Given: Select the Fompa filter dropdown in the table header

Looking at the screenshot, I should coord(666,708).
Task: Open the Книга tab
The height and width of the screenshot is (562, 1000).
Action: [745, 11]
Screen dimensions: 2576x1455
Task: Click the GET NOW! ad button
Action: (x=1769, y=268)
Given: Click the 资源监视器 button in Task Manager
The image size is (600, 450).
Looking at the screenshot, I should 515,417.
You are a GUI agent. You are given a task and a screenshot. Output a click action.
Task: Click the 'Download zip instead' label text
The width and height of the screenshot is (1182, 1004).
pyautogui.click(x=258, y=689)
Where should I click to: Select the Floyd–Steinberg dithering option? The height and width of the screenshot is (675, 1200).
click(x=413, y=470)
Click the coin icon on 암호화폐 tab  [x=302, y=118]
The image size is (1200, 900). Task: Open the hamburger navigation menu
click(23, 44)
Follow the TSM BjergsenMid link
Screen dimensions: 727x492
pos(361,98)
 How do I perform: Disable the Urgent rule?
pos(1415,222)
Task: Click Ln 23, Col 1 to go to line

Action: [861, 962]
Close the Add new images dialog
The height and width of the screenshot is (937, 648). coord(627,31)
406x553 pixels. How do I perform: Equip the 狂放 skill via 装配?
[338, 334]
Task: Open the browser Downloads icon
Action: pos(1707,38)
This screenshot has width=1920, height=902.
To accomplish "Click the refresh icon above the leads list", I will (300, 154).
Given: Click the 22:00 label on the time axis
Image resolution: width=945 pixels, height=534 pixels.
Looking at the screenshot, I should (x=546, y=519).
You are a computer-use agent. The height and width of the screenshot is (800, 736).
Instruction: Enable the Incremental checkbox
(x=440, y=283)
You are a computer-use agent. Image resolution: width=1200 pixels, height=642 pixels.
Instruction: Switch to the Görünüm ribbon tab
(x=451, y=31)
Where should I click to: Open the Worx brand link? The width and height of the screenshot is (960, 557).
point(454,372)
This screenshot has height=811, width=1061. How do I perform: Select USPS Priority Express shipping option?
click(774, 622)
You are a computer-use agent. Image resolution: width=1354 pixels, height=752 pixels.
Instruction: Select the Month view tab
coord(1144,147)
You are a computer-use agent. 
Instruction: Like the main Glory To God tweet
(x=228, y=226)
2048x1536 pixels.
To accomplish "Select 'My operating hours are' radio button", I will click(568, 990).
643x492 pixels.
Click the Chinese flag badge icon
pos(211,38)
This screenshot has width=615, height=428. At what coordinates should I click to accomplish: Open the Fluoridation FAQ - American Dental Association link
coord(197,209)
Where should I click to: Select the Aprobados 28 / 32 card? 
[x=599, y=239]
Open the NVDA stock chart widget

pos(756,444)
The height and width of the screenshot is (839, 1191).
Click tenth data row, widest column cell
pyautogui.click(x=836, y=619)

__INSTRUCTIONS FOR THE TASK__. Swap "computer-use agent" for "desktop agent" everywhere in the entries above, and reproduce every line with nothing else changed.

__SOLVED EXERCISE__.
Given: Select the Fompa filter dropdown in the table header

Looking at the screenshot, I should coord(666,708).
Task: Open the Книга tab
The height and width of the screenshot is (562, 1000).
Action: [745, 11]
Screen dimensions: 2576x1455
Task: Click the GET NOW! ad button
Action: (x=1769, y=268)
Given: Click the 资源监视器 button in Task Manager
The image size is (600, 450).
Looking at the screenshot, I should 515,417.
You are a GUI agent. You are given a task and a screenshot. Output a click action.
Task: Click the 'Download zip instead' label text
The width and height of the screenshot is (1182, 1004).
pyautogui.click(x=258, y=689)
Where should I click to: Select the Floyd–Steinberg dithering option? The height and width of the screenshot is (675, 1200).
click(x=413, y=470)
Click the coin icon on 암호화폐 tab  [x=302, y=118]
The image size is (1200, 900). Task: Open the hamburger navigation menu
click(23, 44)
Follow the TSM BjergsenMid link
Screen dimensions: 727x492
pos(361,98)
 How do I perform: Disable the Urgent rule?
pos(1415,222)
Task: Click Ln 23, Col 1 to go to line

Action: [861, 962]
Close the Add new images dialog
The height and width of the screenshot is (937, 648). coord(627,31)
406x553 pixels. How do I perform: Equip the 狂放 skill via 装配?
[338, 334]
Task: Open the browser Downloads icon
Action: pos(1707,38)
This screenshot has width=1920, height=902.
To accomplish "Click the refresh icon above the leads list", I will (300, 154).
Given: Click the 22:00 label on the time axis
Image resolution: width=945 pixels, height=534 pixels.
Looking at the screenshot, I should (x=546, y=519).
You are a desktop agent. The height and width of the screenshot is (800, 736).
Instruction: Enable the Incremental checkbox
(x=440, y=283)
You are a desktop agent. Image resolution: width=1200 pixels, height=642 pixels.
Instruction: Switch to the Görünüm ribbon tab
(x=451, y=31)
Where should I click to: Open the Worx brand link? The width and height of the screenshot is (960, 557).
point(454,372)
This screenshot has height=811, width=1061. How do I perform: Select USPS Priority Express shipping option?
click(774, 622)
You are a desktop agent. Image resolution: width=1354 pixels, height=752 pixels.
Instruction: Select the Month view tab
coord(1144,147)
You are a desktop agent. 
Instruction: Like the main Glory To God tweet
(x=228, y=226)
2048x1536 pixels.
To accomplish "Select 'My operating hours are' radio button", I will click(568, 990).
643x492 pixels.
Click the Chinese flag badge icon
pos(211,38)
This screenshot has width=615, height=428. At what coordinates should I click to accomplish: Open the Fluoridation FAQ - American Dental Association link
coord(197,209)
Where should I click to: Select the Aprobados 28 / 32 card? 
[x=599, y=239]
Open the NVDA stock chart widget

pos(756,444)
The height and width of the screenshot is (839, 1191).
Click tenth data row, widest column cell
pyautogui.click(x=836, y=619)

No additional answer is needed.